Continuing my "reread/read Frank Herbert's Dune series" project. This is number five out of six, previous entries here, here, here, and here. My enjoyment is monotonically decreasing, volume by volume. I won't repeat my observations from previous books, but the negative ones apply here to an even greater extent.

I can't help but think of 1980s Frank Herbert, cursing himself for signing a contract requiring him to deliver a 480-page Dune book.

This book is set 1500 years after the events of the previous book, which ended with the demise of Leto II, Paul Atreides' son, who self-transformed into a monstrous human/sandworm hybrid. In between, there's been massive famine, followed by an even more massive migration of humanity into unknown reaches of the galaxy. And now people are returning to known space from that "Scattering", and not all of them are nice.

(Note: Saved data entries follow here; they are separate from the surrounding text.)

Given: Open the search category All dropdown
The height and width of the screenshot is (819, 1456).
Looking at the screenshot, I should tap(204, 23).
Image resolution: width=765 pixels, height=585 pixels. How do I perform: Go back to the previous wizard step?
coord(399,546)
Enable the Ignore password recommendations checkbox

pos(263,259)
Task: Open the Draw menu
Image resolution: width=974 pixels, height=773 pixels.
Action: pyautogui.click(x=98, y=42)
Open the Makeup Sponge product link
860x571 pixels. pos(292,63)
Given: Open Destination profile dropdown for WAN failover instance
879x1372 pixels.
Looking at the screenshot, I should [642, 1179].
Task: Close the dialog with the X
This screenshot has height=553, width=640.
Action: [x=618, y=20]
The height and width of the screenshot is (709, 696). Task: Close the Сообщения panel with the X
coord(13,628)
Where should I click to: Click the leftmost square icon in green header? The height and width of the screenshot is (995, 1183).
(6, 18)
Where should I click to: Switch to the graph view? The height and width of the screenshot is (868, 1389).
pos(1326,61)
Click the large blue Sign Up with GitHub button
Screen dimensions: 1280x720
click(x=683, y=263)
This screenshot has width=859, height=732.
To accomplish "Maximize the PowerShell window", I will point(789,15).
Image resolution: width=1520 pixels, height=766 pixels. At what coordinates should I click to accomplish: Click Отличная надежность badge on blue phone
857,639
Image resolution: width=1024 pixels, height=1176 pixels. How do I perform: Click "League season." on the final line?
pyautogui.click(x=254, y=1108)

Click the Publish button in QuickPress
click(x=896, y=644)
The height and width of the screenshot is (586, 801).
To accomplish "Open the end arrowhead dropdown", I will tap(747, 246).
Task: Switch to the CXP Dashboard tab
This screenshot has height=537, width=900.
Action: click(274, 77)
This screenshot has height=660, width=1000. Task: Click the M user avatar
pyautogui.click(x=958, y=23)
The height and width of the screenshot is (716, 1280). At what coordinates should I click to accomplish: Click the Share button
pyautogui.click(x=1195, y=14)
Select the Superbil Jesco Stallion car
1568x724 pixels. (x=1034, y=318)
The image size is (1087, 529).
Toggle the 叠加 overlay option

Most of the action takes place on Arrakis (now called "Rakis" for some reason) and the old home planet of the Harkonnens, Giedi Prime (now called "Gemmu" for some reason). A returning character (of sorts) is a Duncan Idaho ghola, the latest in a long series of Tleilaxu reincarnations of an Atreides fighter who didn't make it through the first book. Another interesting character is Sheeana, who is able to control the Rakis sandworms. The manipulative Bene Gesserit have designs on both the ghola and Sheeana. There are Fish Speakers and Face Dancers. (Or is that Fish Dancers and Face Speakers?) There's a lot of intrigue, violence, and (I think) a noticeable uptick in sex. (Because of the breeding.)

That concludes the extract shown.